Incising the fibrous flexor sheath, retracting the tendons, and incising the periosteum from the volar surface of the bone lead to adhesions within the fibrous flexor sheath. It is very important to note that the consequences of this will be the loss of full function of the finger. Therefore, every effort
should be made to avoid this at all costs.
Figure 5-47 Elevate thick skin flaps. Stay as close to the sheath as possible to prevent damage to the laterally placed neurovascular structures.
Figure 5-48 Expose the flexor tendons in a longitudinal fashion. The digital nerves lie lateral to the tendons. Maintain the A2 and A4 pulleys.
Figure 5-49 Identify the neurovascular bundles and preserve them.
Figure 5-50 A: Incision for the midlateral approach to the finger. The incision lies between the proper digital nerve, which runs toward the palm, and its dorsal branch. The incision also can be made with the finger flexed; connect the dorsal portions of the interphalangeal creases (inset).
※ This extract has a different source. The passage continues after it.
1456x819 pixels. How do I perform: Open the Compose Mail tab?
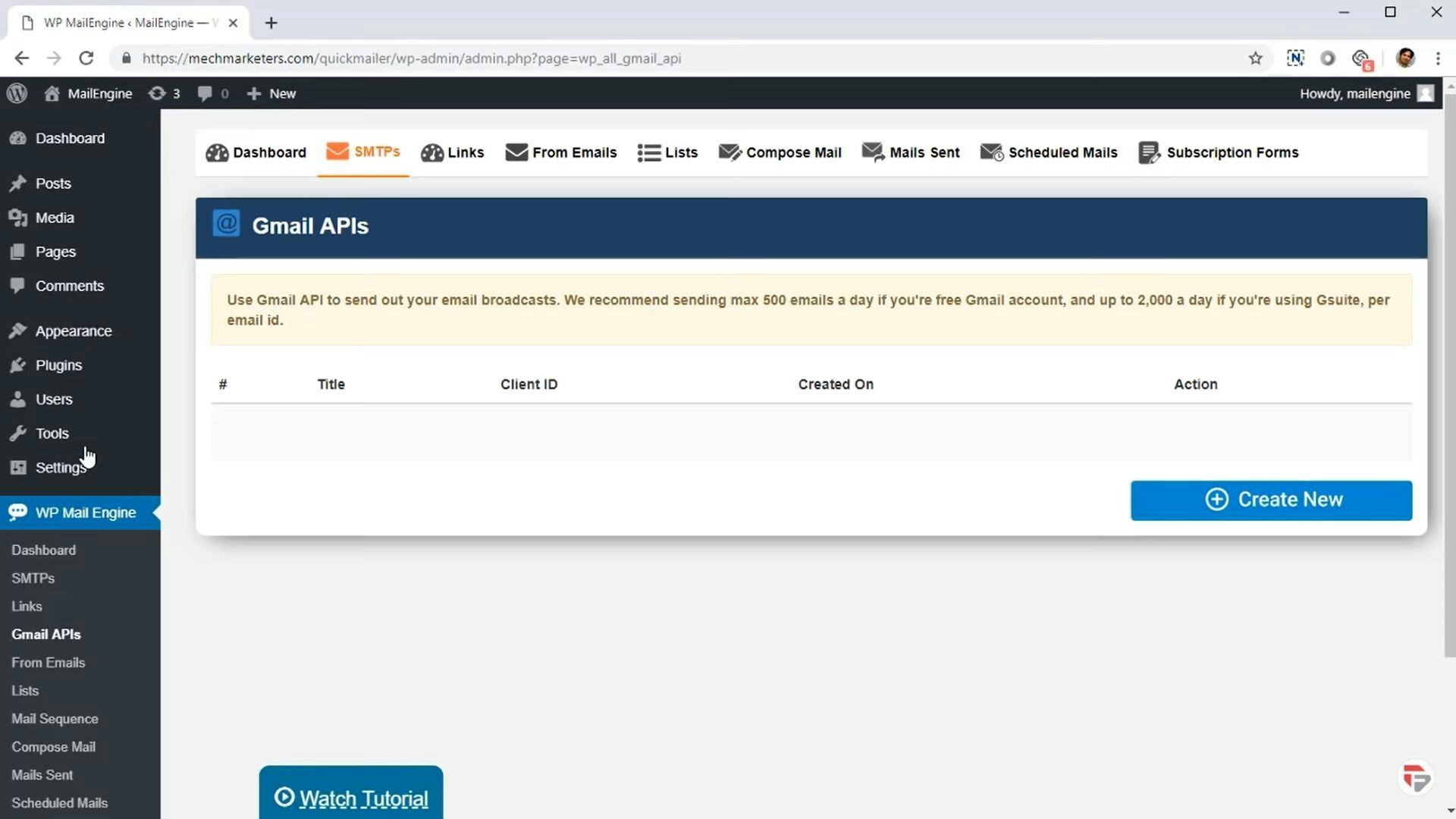point(780,152)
B: Lateral view of the anatomy of the finger. Note the division of the proper (common) digital nerve into dorsal and palmar branches, the relationship of the palmar division of the nerve to the flexor tendon sheath, and the insertion of the lumbrical and interossei muscles into the hood mechanism.
Dang
Digital nerves and vessels can be damaged if the skin mobilization extends too far in a dorsal direction.
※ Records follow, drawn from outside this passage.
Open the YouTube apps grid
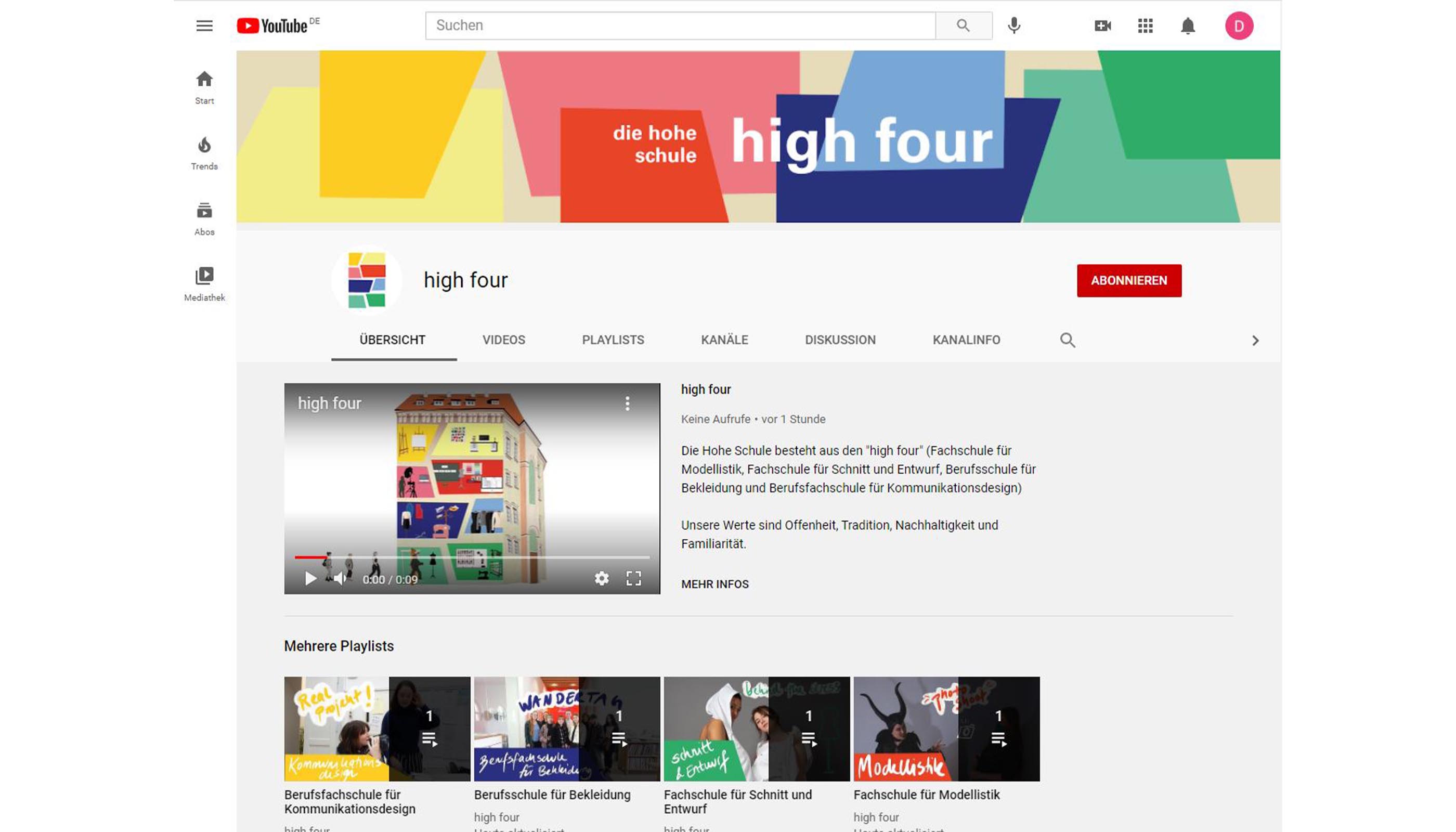1456x832 pixels. (1145, 25)
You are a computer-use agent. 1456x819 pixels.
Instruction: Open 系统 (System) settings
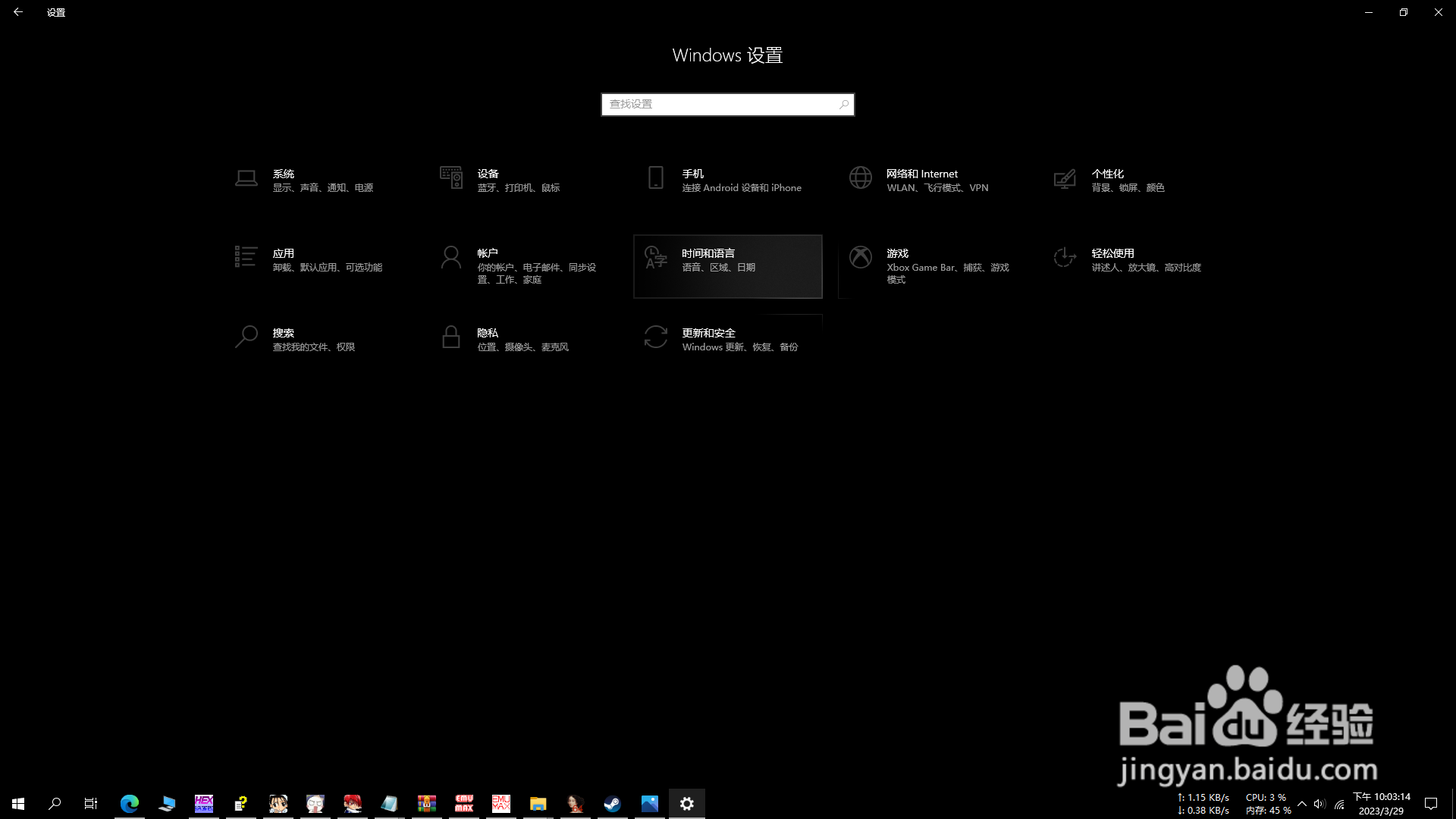point(311,180)
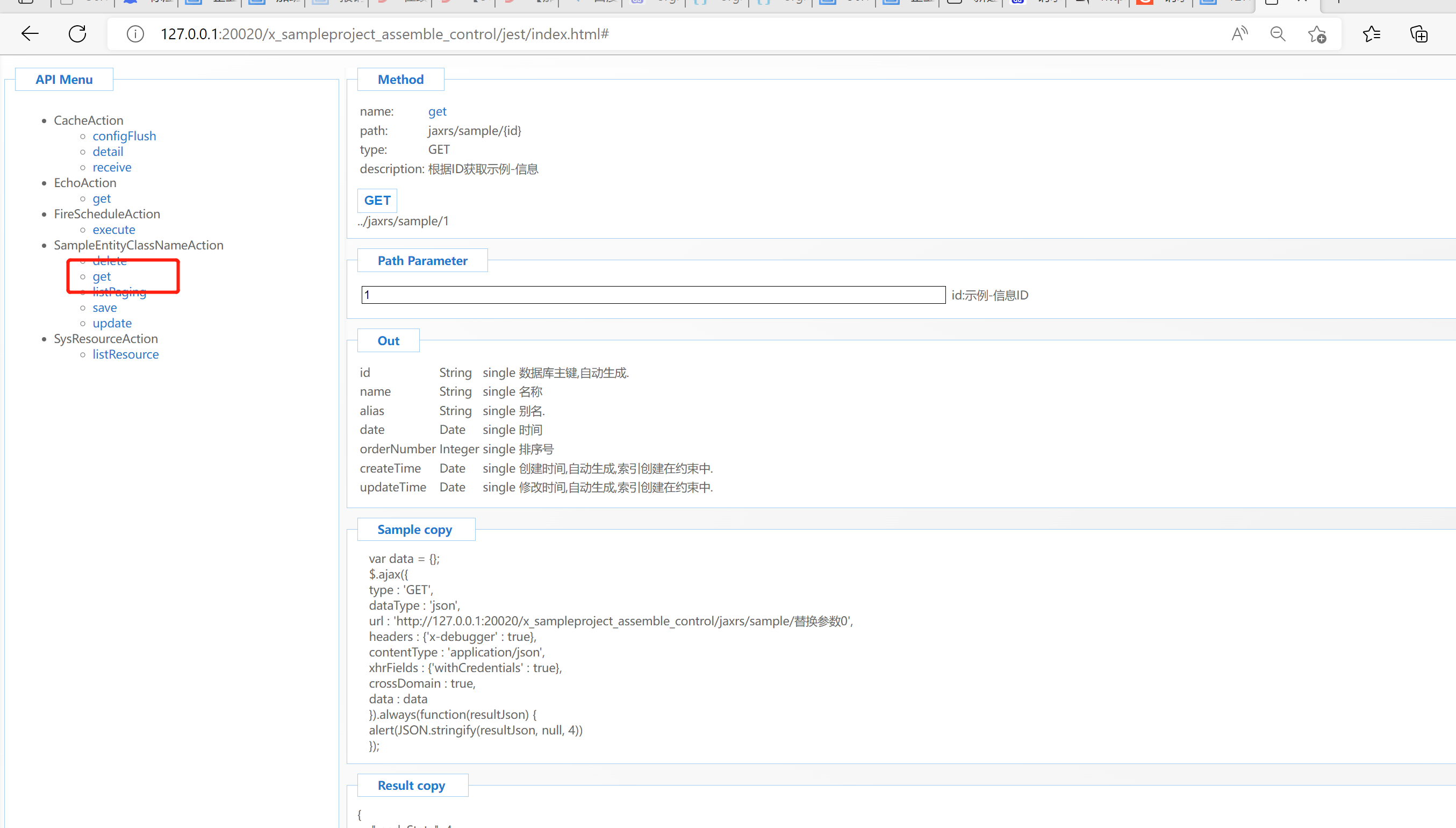Click the browser back arrow

click(30, 34)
Skin flaps should not be cut at too acute an angle, and skin sutures should be meticulous to ensure closure. Skin flaps should be thick enough to avoid skin necrosis (see Fig. 5-46). The tourniquet should be removed and hemostasis secured before closure is undertaken.
How to Enlarge the Approach
Proximal Extension
The zigzag skin incision can be extended onto the palm, eventually joining the curved incision parallel to the thenar crease that is used for exposure of the structures of the palm, volar surface of the wrist, and anterior surface of the forearm. The key to making these incisions is to avoid crossing flexion creases at 90 degrees, thus preventing the development of flexion contractures, and to leave skin flaps with substantial corners (see Fig. 5-46).
Figure 5-51 The C1, A3, and C2 pulleys have been divided to allow retraction of the flexor tendons and exposure of the volar plate.